Separately, although not part of the insolvency regime in Hong Kong, there is a power to set aside transactions which were entered into with intent to defraud creditors under section 60 of the Conveyancing and Property Ordinance (Cap 219). This does not affect the title to any property obtained by a party in good faith and without notice of the intention to defraud.

==Directors' duties==
If a company becomes insolvent, then the board of directors ceases to owe its duties to the shareholders - it owes its duty to act in the best interests of the creditors, being the persons who are beneficially entitled to the company's assets.

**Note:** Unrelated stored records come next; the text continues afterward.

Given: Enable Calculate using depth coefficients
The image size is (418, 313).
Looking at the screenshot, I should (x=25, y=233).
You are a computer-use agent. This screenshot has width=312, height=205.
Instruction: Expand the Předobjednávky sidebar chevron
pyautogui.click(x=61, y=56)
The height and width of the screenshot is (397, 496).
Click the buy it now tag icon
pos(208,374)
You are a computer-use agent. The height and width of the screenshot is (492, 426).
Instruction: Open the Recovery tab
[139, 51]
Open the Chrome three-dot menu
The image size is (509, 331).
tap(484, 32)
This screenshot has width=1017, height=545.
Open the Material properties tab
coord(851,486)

If the company subsequently goes into liquidation, then the directors remain in office but they are effectively divested of all of their powers of management and the liquidator takes control and custody of the assets and the business and affairs of the company.

If in the course of the winding up of a company it appears that any business of the company has been carried on with intent to defraud creditors of the company or creditors of any other person or for any fraudulent purpose, the court may, if it thinks proper so to do, declare that any persons who were knowingly parties to the carrying on of the business in manner aforesaid shall be personally responsible, without any limitation of liability, for all or any of the debts or other liabilities of the company as the court may direct.

Under Hong Kong law there is at present no liability for what is commonly referred to as wrongful trading or trading while insolvent in other jurisdictions.

==Schemes of arrangement==

In the absence of any specific corporate rehabilitation process, schemes of arrangement have been described as "the only tool currently available to facilitate the rescue of distressed companies". Schemes of arrangement are regulated under the Companies Ordinance.

Broadly, when a company in financial difficulties, it will put together a proposal to be presented to its creditors and shareholders. This proposal will usually seek to compromise and/or extend the company's debts, often with the aim of enabling the business continuing to operate. Part of the debt may be converted into equity. Under a scheme creditors usually need to be willing to accept less than the full amount that they are owed. Normally they will only do so when the scheme offers a prospect of better rates of return than a liquidation.

In order for the proposed scheme to be approved, it is necessary for each class of creditors or members to approve the scheme by both (a) 75% in value, and (b) a majority in number. How each class is defined is determined by the court, but the litmus test is the members of each class must have a sufficient "community of interest" that their views on the scheme should be considered together.

For many years the practice in Hong Kong was to try and shield the company from its creditors whilst trying to implement a scheme of arrangement by asking the courts to appoint a provisional liquidator, but that practice was effectively abolished by the courts in 2005.

==Cross-border insolvency==

Hong Kong has not introduced the UNCITRAL Model Law on Cross-Border Insolvency into domestic legislation. Accordingly, cross-border insolvency cases are still conducted upon an ad hoc basis using a form of modified universalism. The courts do have power to wind up a foreign company if it can be shown to have a sufficient connection with Hong Kong. However the court are very reluctant to exercise this power. Normally it will be necessary to establish that:
1. the foreign company has a sufficient connection with Hong Kong;
2. there is a reasonable possibility that the winding up will benefit those applying for the order; and
3. the court must be able to exercise jurisdiction over one or more persons interested in the distribution of the foreign company's assets.

However, where a letter of request is issued by a foreign court, the Hong Kong courts may demonstrate more flexibility in relation to the making of an order with respect to a foreign company.